Por possuírem um modelo de negócios distinto, as cooperativas não são atrativas para fins de aquisição pelos bancos, como as demais, pontua Curbani. “Sempre vemos instituições que crescem e são compradas em seguida, isso não ocorre no cooperativismo”, exemplifica. O analista econômico da Organização das Cooperativas Brasileiras (OCB), Thiago Borba, por sua vez, avalia que a ‘adesão em massa’ das cooperativas ao PIX decorre da constatação de que “os clientes vão descartar automaticamente a instituição que não oferecer o serviço desejado”. 

Enquanto isso, Galhardo observa hoje no país um movimento vigoroso, em especial, dos cinco maiores bancos para ‘abocanhar’ instituições menores, eliminando a concorrência direta e inviabilizando um processo mais consistente de desconcentração do mercado financeiro. “Atualmente, grandes instituições respondem por 80% do mercado de crédito. Ao menor sinal de que uma [instituição] menor está crescendo, ela é comprada”, aponta.

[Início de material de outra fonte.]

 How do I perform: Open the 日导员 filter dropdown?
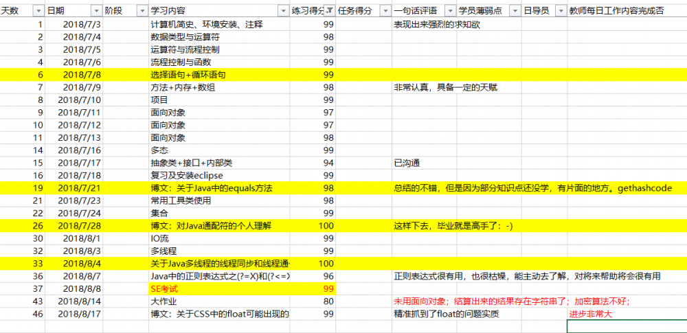coord(561,11)
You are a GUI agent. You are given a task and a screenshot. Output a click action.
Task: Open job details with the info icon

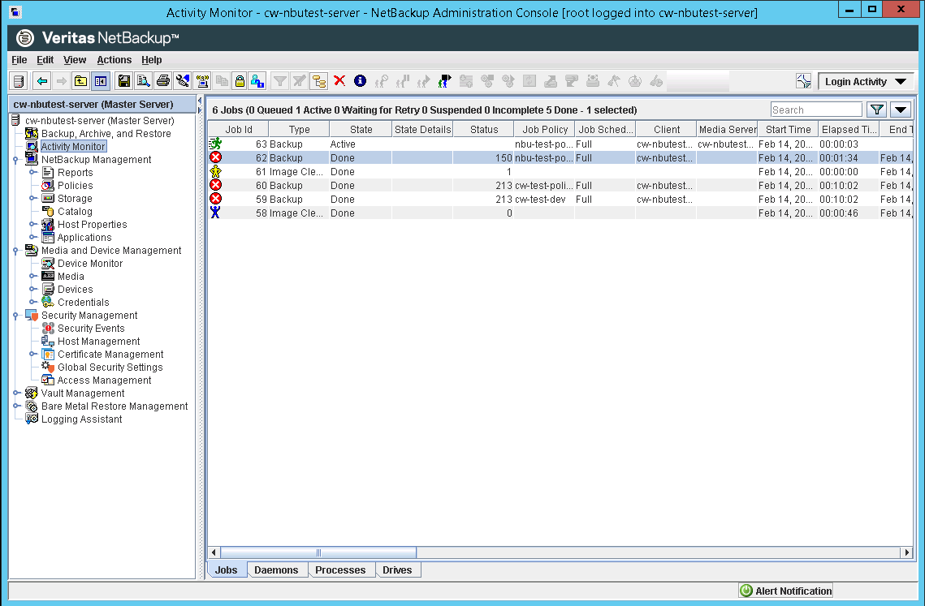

O professor do Insper, Michael Viriato, assinala que o PIX, sozinho, não será suficiente para mitigar a concentração bancária, mas ele admite que, nesse período, os grandes bancos poderão perder receita com a inovação. “Os que mais ganham com o novo sistema são o consumidor e o comerciante, uma vez que o PIX reduz custos e oferece facilidades de uso. Contudo, isso pode ser apenas o ‘ponto de partida’ para que as instituições (menores) atraiam mais clientes”, condicionou.

Determinação

Para a primeira etapa, o BC determinou que os bancos com mais de 500 mil clientes são obrigados a operar com o novo sistema de pagamento. Os demais puderam escolher se gostariam de participar de seu lançamento, embora todos tenham de passar a oferecer o serviço a partir de 1º de junho próximo. No total, 734 instituições estão cadastradas no Pix, com a previsão de abertura do processo de autorização em 1º de dezembro deste ano.

A redução de barreiras ao ingresso no sistema financeiro é realçada pelo chefe de Produto da fintech Juno, André Carrera, para quem “esse deve ser o maior impacto, uma vez que não é mais necessário cartão de débito para se ter uma conta, e em breve as pessoas vão poder sacar em varejo em vez de apenas no caixa eletrônico”, ilustra. A gratuidade do serviço para Pessoas Físicas é outro fator que deve equilibrar a diferença entre os bancos tradicionais, que ainda cobram esse tipo de tarifas e serviços de seus clientes, explica o representante da fintech provedora de tecnologia Sinqia, Edson Fonseca.